Wine may be a beverage and the wine industry is just a business to many, but for South Africans, wine forms an integral part of their heritage and culture. Wine’s ability to bring people together and focus their attention on their collective well-being is truly inspiring. The quality and value offered by the best wines is truly world class. A winery manager once said that South African wine is so good that it can compete on the global market.
While wine sales are struggling to compete on the crowded, fragmented American market, he believes that hard work and high quality equate to a bright future for South African wines. He also commented, “the catering industry is also very dependent on us.” Recently export volumes and the values of the wine being exported have both increased to large markets like the US, China, and Africa. It is believed that Africa will become a significant wine market in the near future.
Jan van Riebeeck, the Cape’s first governor, is known as the father of wine in South Africa. He planted vines in 1655 and in 1659 the first harvest of South African wine was recorded. The results were promising so the Dutch began planting more vines in the area of Roschheuvel, (today called Bishopscourt and Wynberg). Van Riebeeck was a strong supporter of the new industry and urged reluctant farmers to plant more vineyards. Fortunately, the farmers listened and the vineyards began expanding past the Cape Town region. As the vineyards expanded and the wine industry grew, problems began to arise.

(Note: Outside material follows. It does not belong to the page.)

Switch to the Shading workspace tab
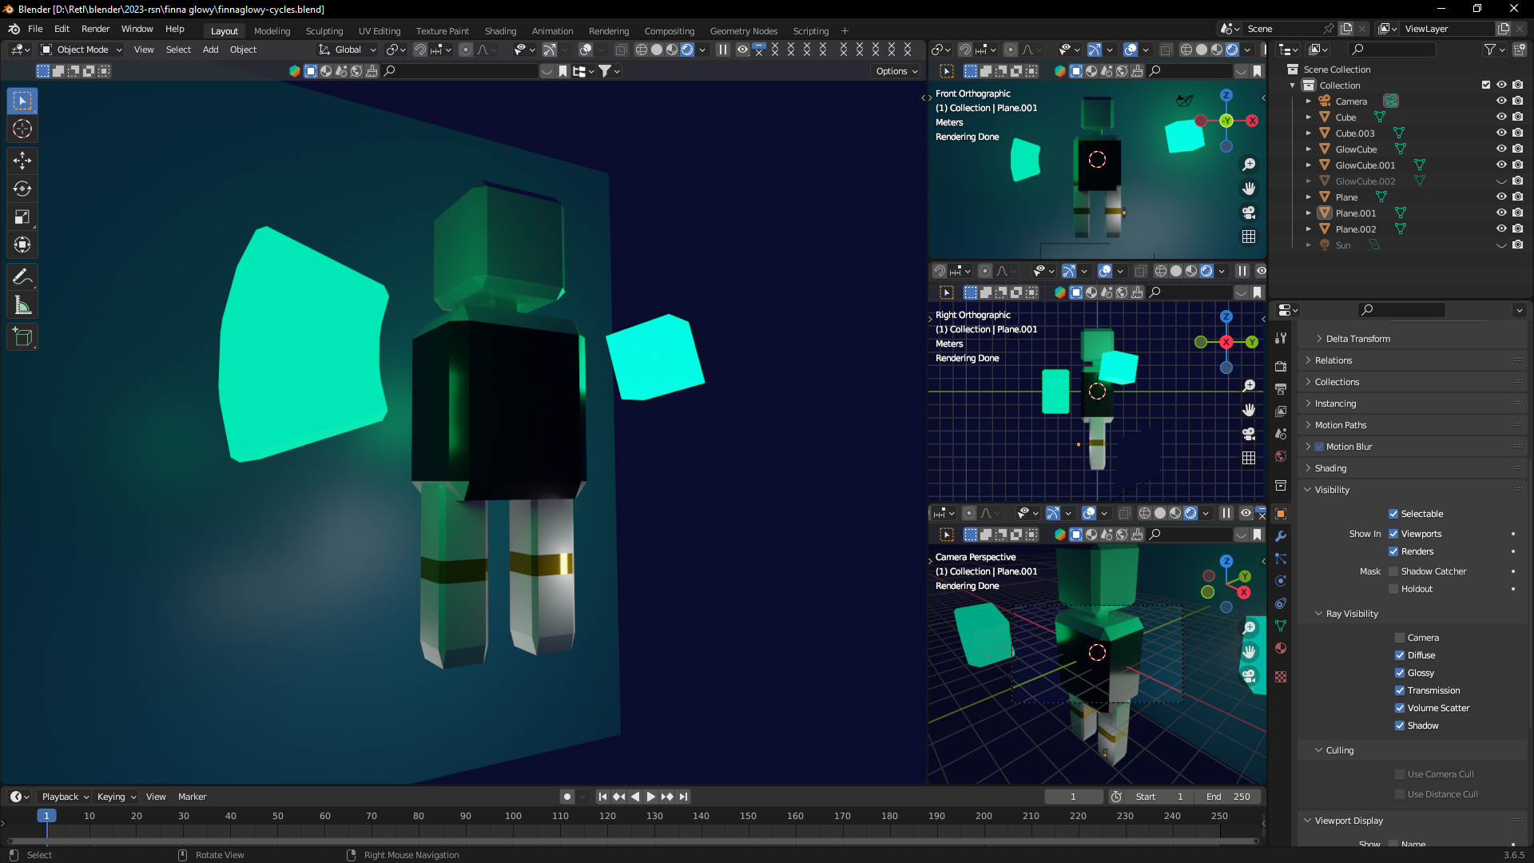 (500, 31)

The biggest issue was most of the farmers lacked the knowledge needed to properly care for vines. Luckily, things began turning around when Simon van der Stel became governor in 1679. He owned his own vineyard on his farm, Constantia and was knowledgeable in both viticulture and winemaking. He was one of the first to make quality wines in the region, and his vineyard still produces some of the top wines in South Africa today. While South Africa has overcome many obstacles they still have many to face including water scarcity, higher input costs, shipping costs, and a land crisis.
Land disputes in South Africa’s wine regions have recently been at the center of controversy. There have been incidents of white farmers being murdered, intimidated, and forced from their farms. The most famous example of this occurred in 2018 at a wine estate owned by Stefan Smit. In May of 2018, locals first began to appear on Smit’s land and started illegally squatting. Smit obtained a restraining order, kicked the squatters out, and tore down the illegal shacks they had built. But by late July, the locals were had returned. This time Smit went to the High Court to full out an eviction application.

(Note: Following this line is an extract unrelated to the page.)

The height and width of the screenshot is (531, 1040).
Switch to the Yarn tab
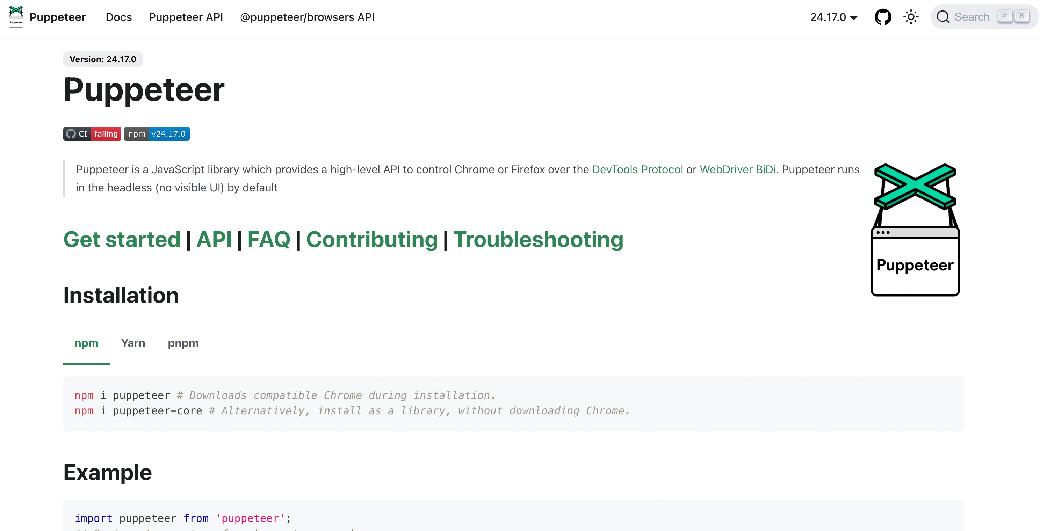point(133,343)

In December 2018 the courts sided with Smit, and the locals were ordered to leave. But even with the courts backing Smit, the locals refused to leave. Mr Smit started receiving threatening messages and he eventually gave up and agreed to sell the land to the Stellenbosch municipality for $3 million. In early June, four armed men walked into Smit’s house and shot him dead in front of his wife and friend. Although the case hasn’t been concluded yet, as it proceeds in court, it seems his murder was plotted by his wife.
Mixed-race and black South Africans make up more than 80% of the country’s population. Although contributing more than half of the workers in wine industry, many of these workers are not offered esteemed positions or leadership roles. Only a select few have any corporate ownership interest or land ownership. About 60% of the country’s 300,000 wine industry workers are employees of previously disadvantaged black and mixed-race groups.

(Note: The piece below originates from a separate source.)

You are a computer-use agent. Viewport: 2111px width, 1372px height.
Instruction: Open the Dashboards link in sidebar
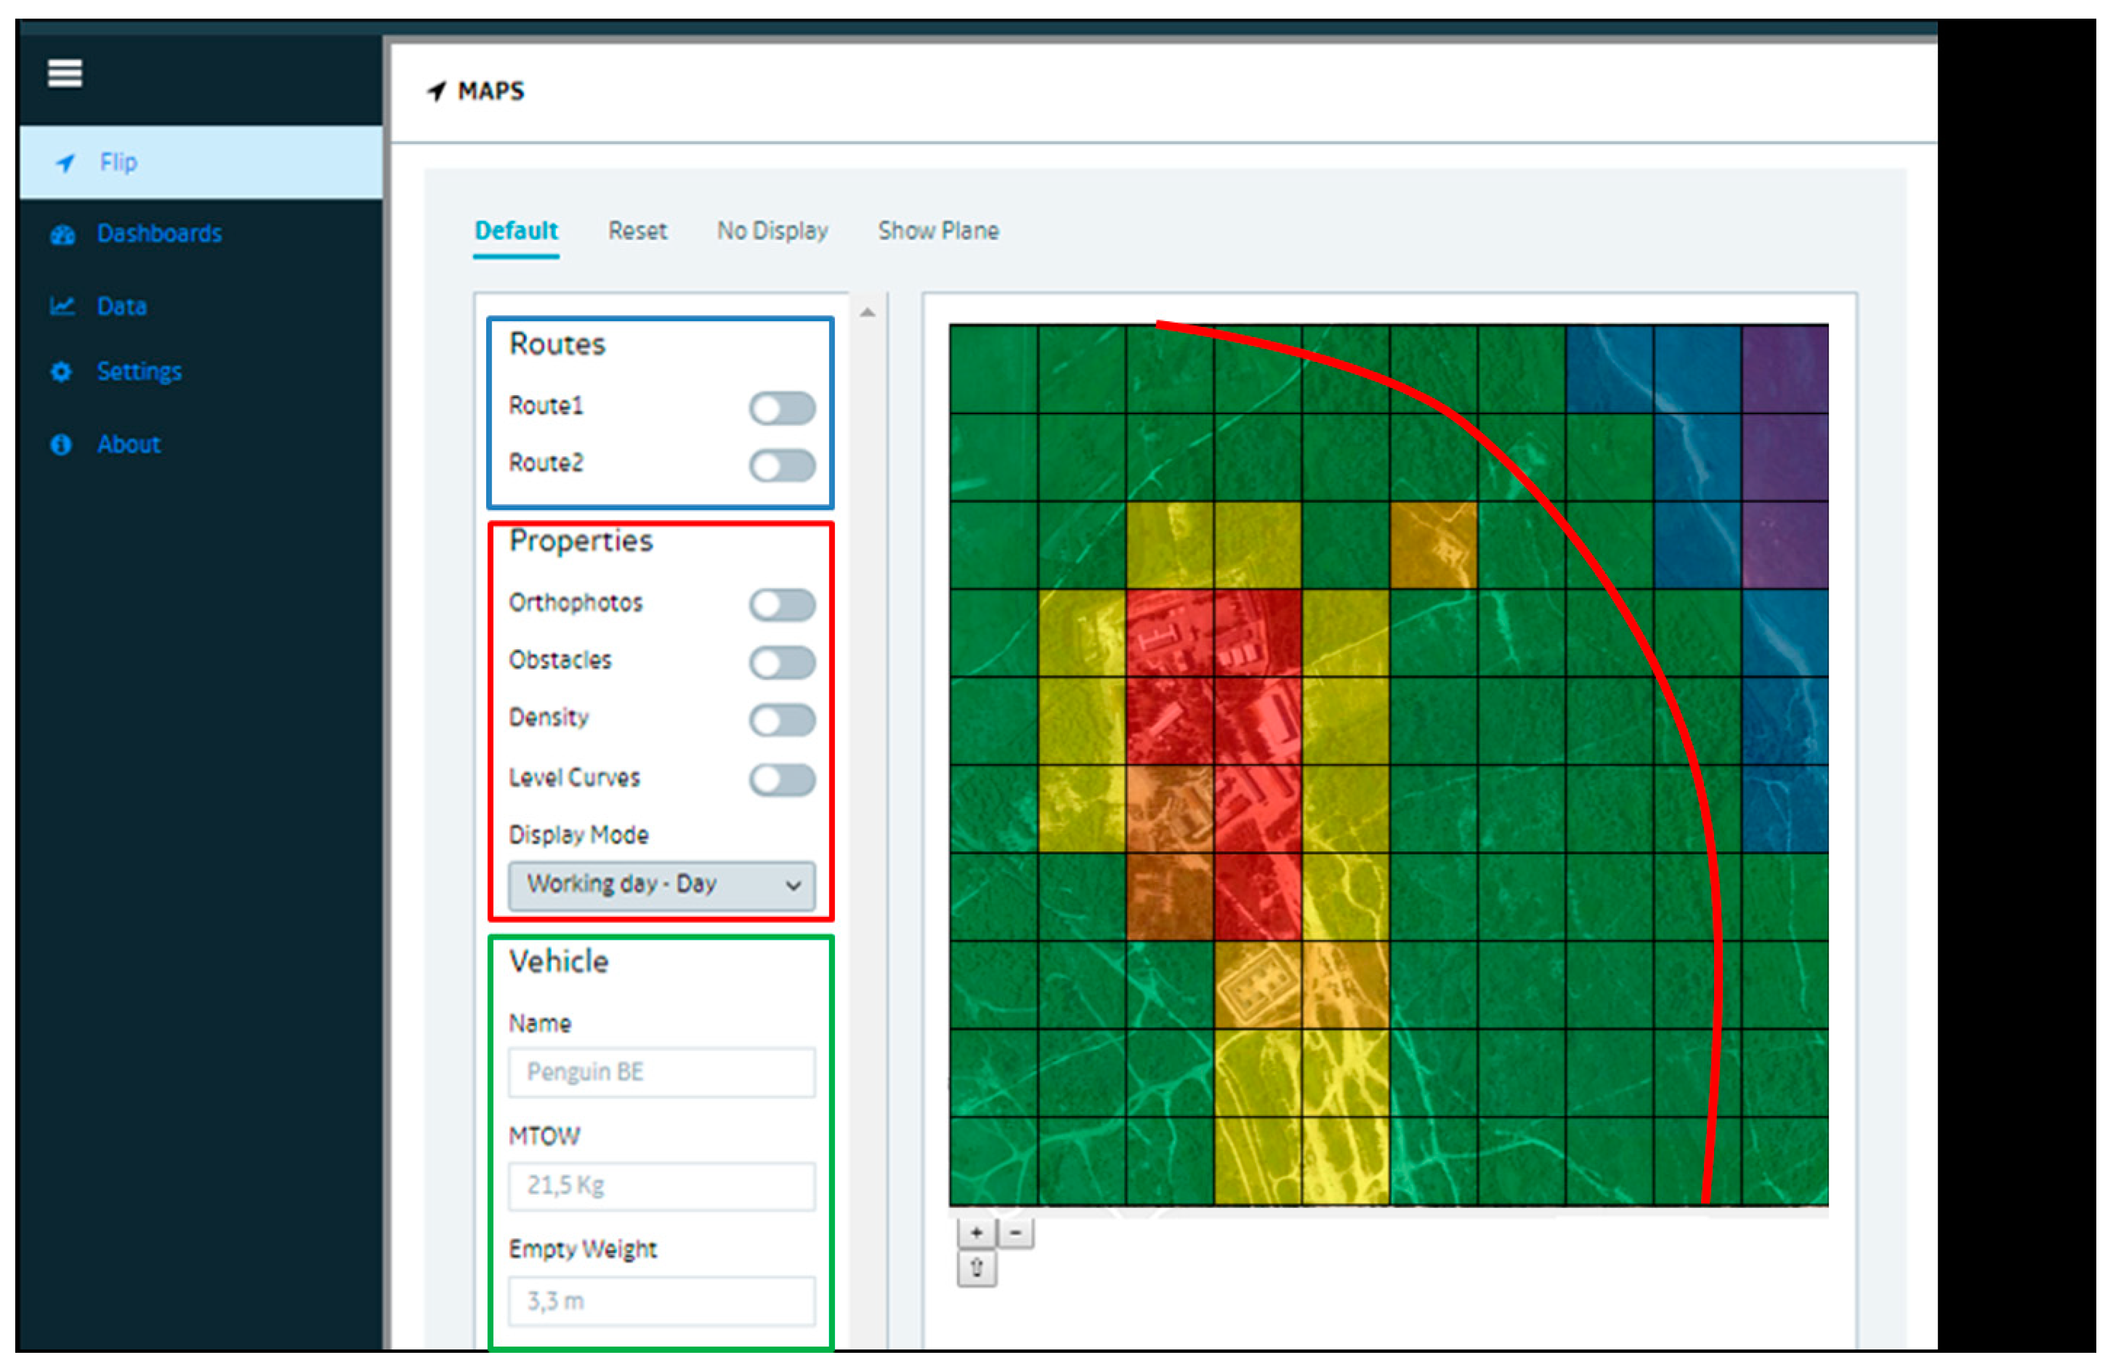point(159,234)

The wine industry makes the lives of its workers unbearable and shows no concern for their wellbeing. They in turn are striving to take their place in an industry that has exploited and excluded them for decades
Such disparities are some of the reasons Graham Knox, a 45-year veteran of the South African wine industry, and Kate Jambela, a local housing developer, were driven to found The Township Winery in 2010. Their business model for the brand is a social justice-oriented growers’ cooperative made up of grape growers, winemakers, and others from the townships of Nyanga, Khayelitsha, and Philippi. Jambela, who identifies of ‘mixed South African race’, lives on the outskirts of Cape Town and is the majority owner of the winery.
Growing up during apartheid, she says she suffered under the system, but today she is a successful businesswoman committed to transforming the South African wine industry. Jambela, a representative of individuals impacted by inequality, says: “We want employment – not just as laborers, but as competent workers with genuine chances.”
Denise Stubbs started working in the wine industry in 2002 when she had the opportunity to work on the transformation of the industry that nearly undid her community. She was approached by Wellington’s Diemersfontein Wine and Country Estate’s owner, David Sonnenberg, about collaborating with him to launch a wine label that would serve as an empowerment arm. Only 20% would be owned by Diemersfontein while the remainder would be held by Thokozani, the new label launched in 2005.
The Township winery is bringing winery rights into the cape community, meaning the community and vineyard will cohabit. In order to discourage individuals from taking land reform matters into their own hands, South Africa has an explicit policy that individuals or groups participating in land invasions, violence, or intimidation will not be privileged to enjoy the benefit of the reform.